Media Conglomerate #2: Disney
Disney is probably the most well-known media name on this list.
The company has a hand in just about every medium in the world from children’s cinema to sports.
When it comes to television and film, there’s a good chance you’re watching something owned by the Disney company — even if it doesn’t have Disney’s name.
They own so, so much.
Let’s start with the company’s leader.
Head: Bob Iger
Disney announced Bob Iger as CEO on March 13, 2005, following the departure of Michael Eisner.
Since then, Iger has run a campaign of mergers and acquisitions to expand Disney into an even greater media powerhouse, especially with the acquisition of Marvel ($4 billion) and Lucasfilm ($4 billion).

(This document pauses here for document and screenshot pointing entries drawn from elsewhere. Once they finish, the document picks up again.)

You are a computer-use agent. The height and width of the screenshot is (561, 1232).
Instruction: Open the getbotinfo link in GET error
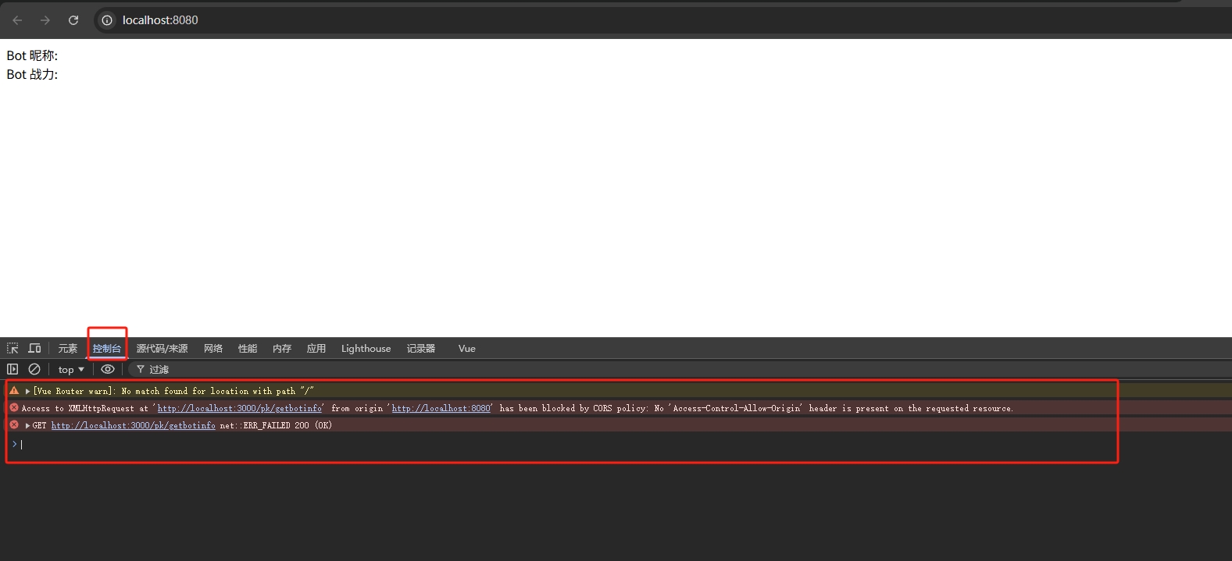(x=133, y=425)
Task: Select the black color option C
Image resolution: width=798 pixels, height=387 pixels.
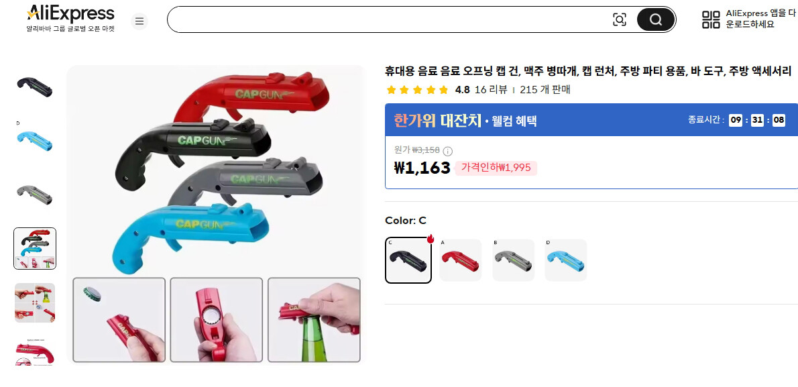Action: pos(408,260)
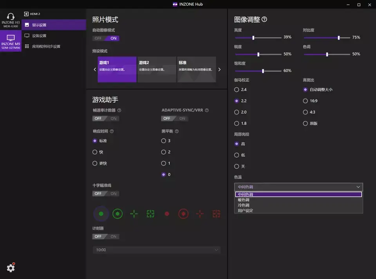Open the 10:00 timer dropdown
376x279 pixels.
pos(156,250)

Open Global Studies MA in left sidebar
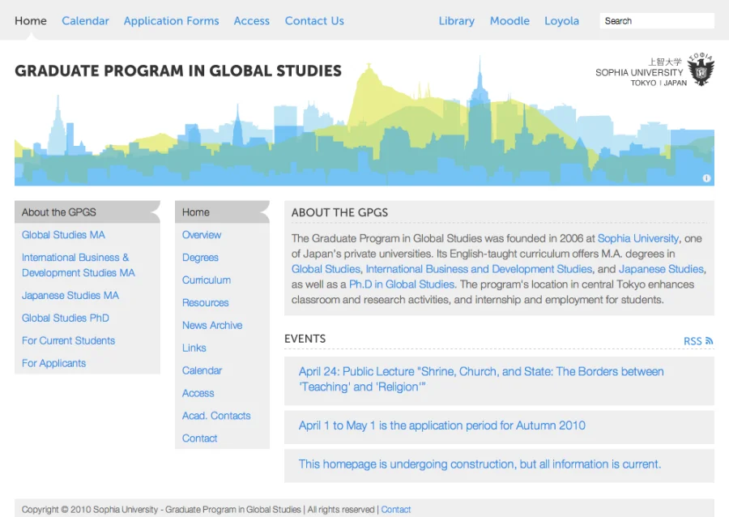(x=63, y=235)
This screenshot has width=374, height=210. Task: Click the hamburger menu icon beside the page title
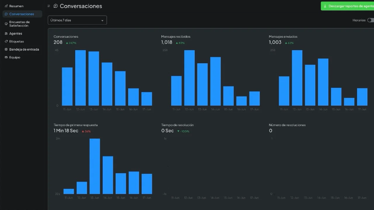tap(49, 6)
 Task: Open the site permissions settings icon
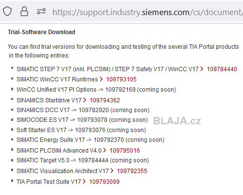click(x=41, y=11)
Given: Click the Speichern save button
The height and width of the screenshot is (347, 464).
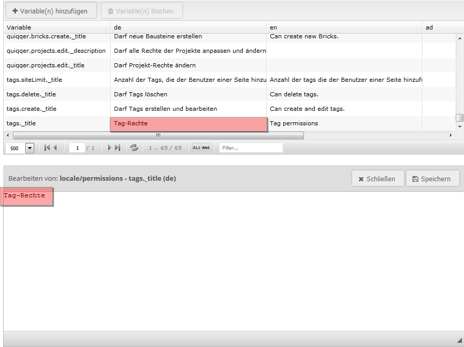Looking at the screenshot, I should coord(432,179).
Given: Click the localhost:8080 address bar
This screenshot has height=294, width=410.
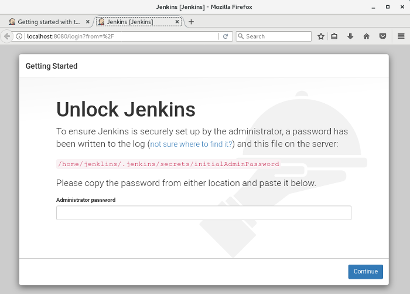Looking at the screenshot, I should tap(117, 36).
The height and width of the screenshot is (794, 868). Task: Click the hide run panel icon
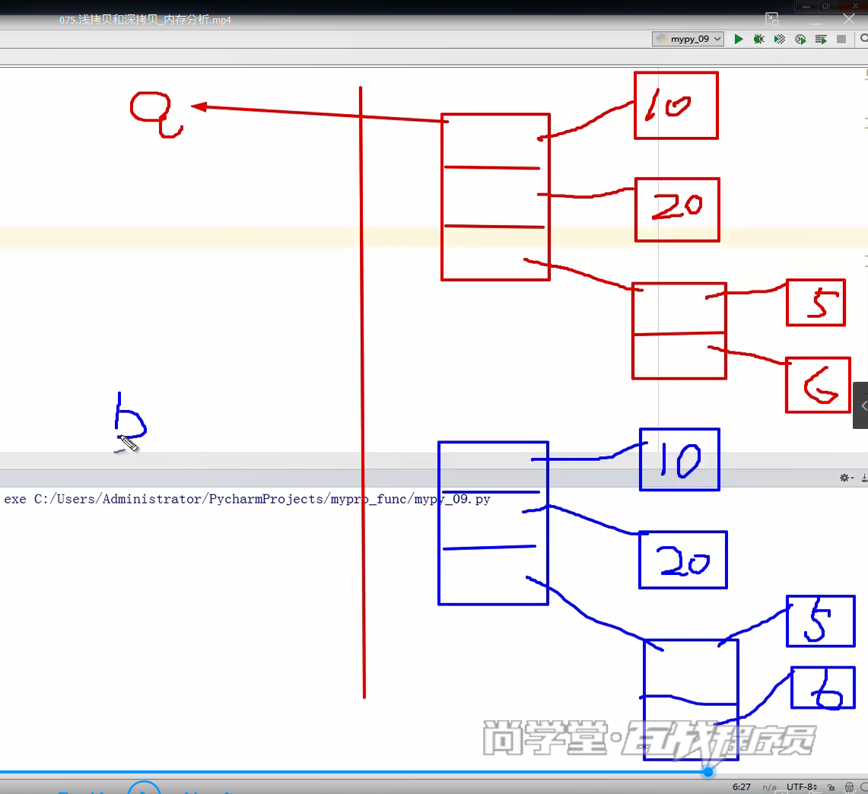coord(863,478)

His published salary is $44.9 million. That breaks down to:
$1.73 million per paycheck
$172,692.32 per day
$21,586.54 per hour
Why does Iger make so much money?
He (technically) oversees all of the following companies.
TV and Film Assets
First, let’s look at the bread and butter of Disney — television, and film.
Considering they have theme parks built to their entertainment assets, it’s clear that Disney is best known for its TV and film properties.
There are so many different companies that you really just have to see it for yourself.
Disney’s print assets are a mix of proprietary publishers, Lucasfilm acquisitions, and Marvel properties.
The mix gives Disney a controlling interest in massive publishing niches, especially comic books, and science fiction novels.
Disney also owns ESPN, which has its own publishing arm for all things sports.
Video Game Assets
Finally, Disney owns a few video game assets.
They’re not huge, but they’re enough to keep Disney mildly competitive and up-to-date in the video game industry (especially mobile gaming).
GameStar, a subsidiary of Disney Interactive Studios, is one of the best-known video game developers bought by Disney.